Cinderella Edmonton Opera GigCityLet’s face it: Most Cinderella stories do a bad job when it comes to the clothes.

It’s usually set in medieval times, first of all, when muddy rags were all the rage. And trained magic birds can only do so much: Sewing her frumpy, froofy, glittery, totally unsexy gown in story after story. The pretty dress is just going to get orange schmutz all over it because the carriage was a pumpkin, anyway, and the horses are skittish because they used to be mice, and the glass slippers would break and cut up your feet in about two seconds on the dance floor … daddy, I don’t like this story!

Fret no more. The Edmonton Opera has given Cinderella a makeover, setting Gioachino Rossini’s opera in the 1950s at the height of haute couture where mean girls ruled and Anna Wintour would feel right at home. The inventive costuming by Deanna Finnman is but a part of the grander scale of this venerable Italian opera, said to be a “dramma giocoso” – drama with jokes – in the “bel canto” style, a smooth and lyrical way of singing opera (as was Rossini’s previous work, The Barber of Seville).

With the Edmonton Symphony Orchestra and a large ensemble cast, the lead role in Edmonton is mezzo-soprano Krisztina Szabó, with hometown tenor John Tessier as Prince Ramiro – who spends a lot of time touching girls’ feet in his quest to find his true princess. Let’s not go there.

Fun fact: La Cenerentola, ossia La bontà in Trionfo (Cinderella, or Goodness Triumphant) – which switched out the wicked stepmother for a wicked stepfather long before this sort of thing became fashionable – premiered exactly 200 years ago!

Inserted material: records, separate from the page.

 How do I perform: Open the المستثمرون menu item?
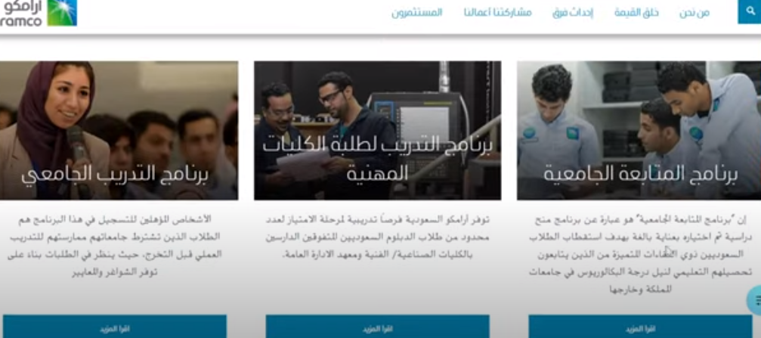(x=417, y=13)
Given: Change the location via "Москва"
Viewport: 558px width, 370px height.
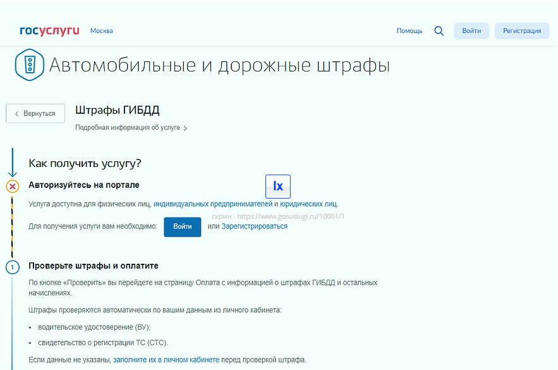Looking at the screenshot, I should click(101, 31).
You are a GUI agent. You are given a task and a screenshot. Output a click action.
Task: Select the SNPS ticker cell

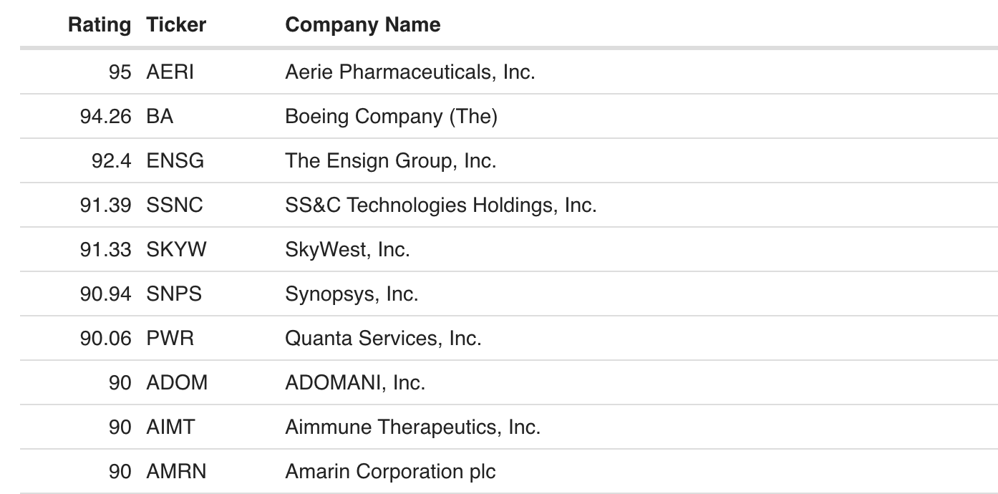(174, 294)
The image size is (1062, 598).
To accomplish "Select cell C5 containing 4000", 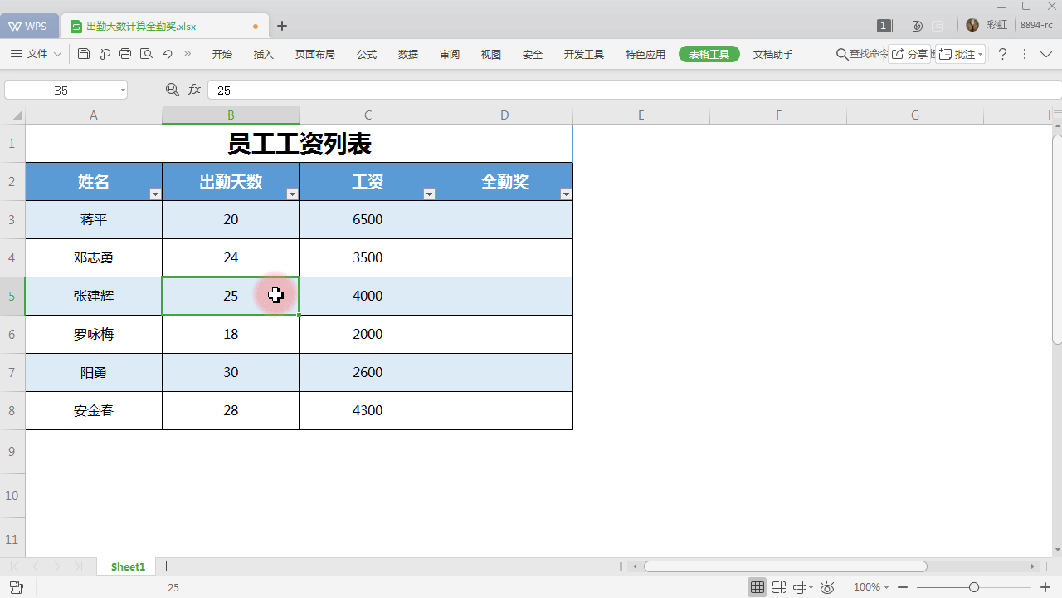I will tap(367, 296).
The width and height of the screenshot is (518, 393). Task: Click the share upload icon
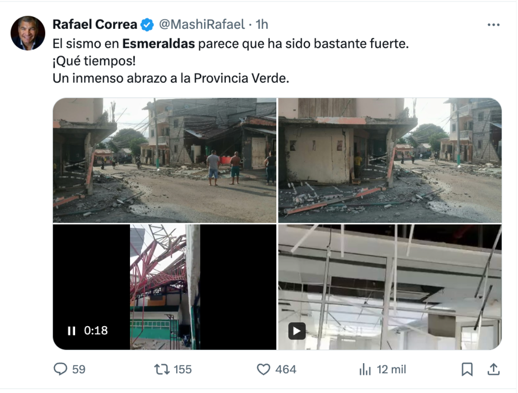(x=493, y=369)
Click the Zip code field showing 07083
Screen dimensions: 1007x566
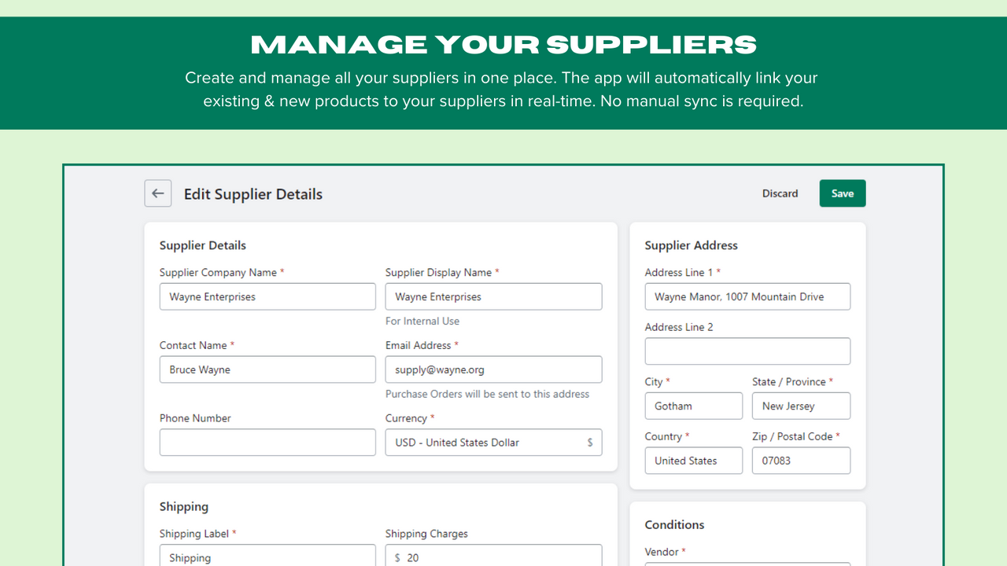coord(800,460)
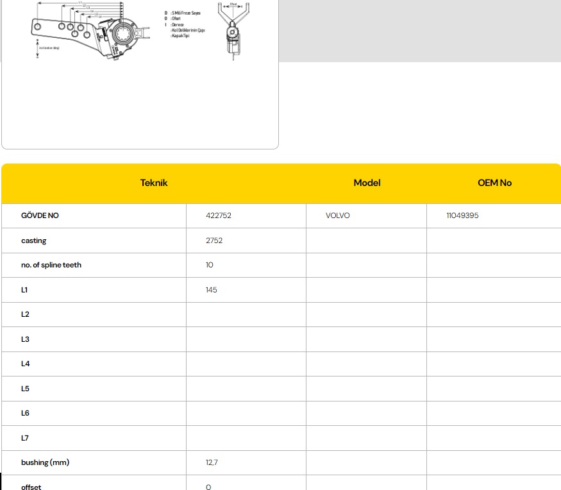The image size is (561, 490).
Task: Click the casting value 2752
Action: coord(214,241)
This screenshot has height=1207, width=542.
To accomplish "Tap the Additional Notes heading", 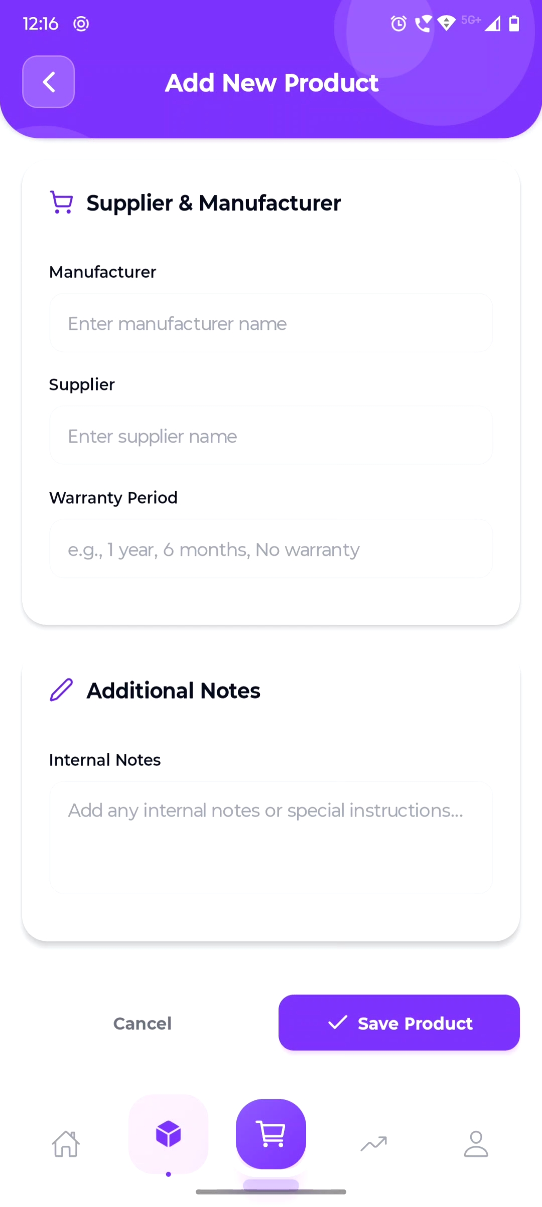I will (173, 691).
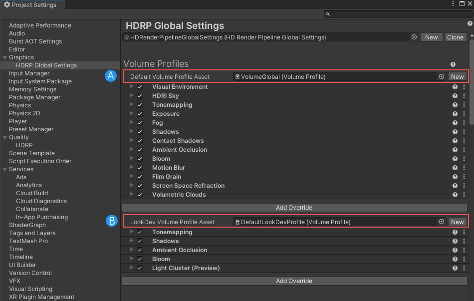Toggle the Motion Blur checkbox
The height and width of the screenshot is (301, 474).
140,168
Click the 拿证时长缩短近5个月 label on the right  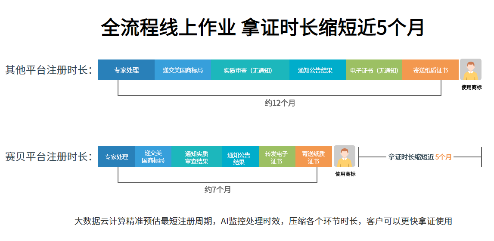point(419,157)
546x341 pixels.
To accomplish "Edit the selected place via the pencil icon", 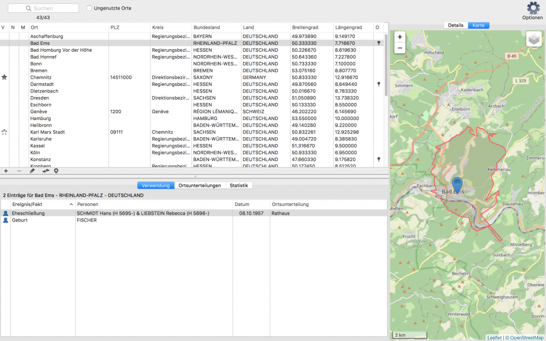I will (32, 171).
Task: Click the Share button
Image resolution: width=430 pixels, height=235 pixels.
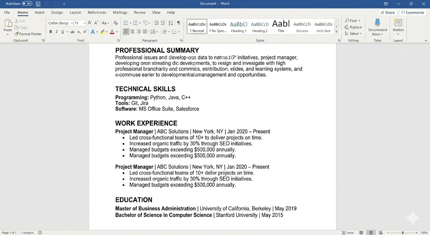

Cinderella plays at the Jubilee Auditorium Feb. 4, 7 and 9.

Disgraced

Anyone for an after-dinner coffee? The racially-mixed quartet of characters in Ayad Akhtar’s play break mom’s rule about no religious talk at the dinner table – and it gets ugly. It surely wouldn’t have won Pulitzer Prize if they’d talked about the kids, sports and weather now, would it? The Islamophobia theme of this 2012 play still resonates today.

Runs in the Citadel’s Shoctor Theatre until Feb. 12.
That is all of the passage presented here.